The Market’s purchasing is rooted in some very long-term relationships between producers and the Nix family.  “We haul all our own plants and flowers up from Florida ourselves.  We go to Cordele, Georgia, and haul our own watermelons from farmers we’ve known for a long time.  We buy wheat straw now from a man who sold zipper peas to my Granddaddy,” Cody said. “He still loves to tell me, ‘your granddaddy was a sport!  I sold him peas for 50 cents a bushel!”  Today those peas go for about $32 per bushel.  They’ve become a delicacy, and you won’t often find them carried by the enormous retailers.  

“There aren’t machines to handle picking the more delicate peas.  They’re still picked completely by hand.  It’s exciting to folks who love them when they come in.  It’s a special food because it’s not easy to come by and it reminds the older people of the older ways.  You’ll see torn snap beans sometimes that are picked by machines, but zipper peas, pink eyes, cream peas, there’s no way to replace those.  We have personal relationships with the folks who still grow them, and we care about their crop.”  

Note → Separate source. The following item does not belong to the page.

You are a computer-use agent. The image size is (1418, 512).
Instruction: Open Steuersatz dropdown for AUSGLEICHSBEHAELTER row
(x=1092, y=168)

Cody knows his produce like nobody else I’ve ever met.  “People think tomatoes are all about whether they are field-grown or greenhouse-grown.  Ours are all field-grown, but the truth is that’s not what matters.   The issue is, did it get ripe on the vine, or was it picked green and then exposed to a room full of ethylene gas?   There’s no other way to get the excellent tomato flavor; it’s got to ripen in its own time on the vine.  That’s how the sugars develop.  We don’t gas our tomatoes!”  

And just like you can’t rush a ripe tomato, you can’t rush relationships either.  The Farmer’s Market employs a team of about 14 folks, many of whom have worked at the Market for years.  “Our longest employee has been here twelve years,” Cody says, and several others have been with the Market for five or more.  Many of the Market’s customers go back years and years as well.   

“It’s not just the produce that brings folks in,” Cody says.  “Part of the fun of a trip into the Market is visiting with the cashiers and stockers and catching up with how everyone is doing.  We’ve got some folks who come in every day just to buy what they’re going to cook that day, and so eventually, you really get to know one another.” 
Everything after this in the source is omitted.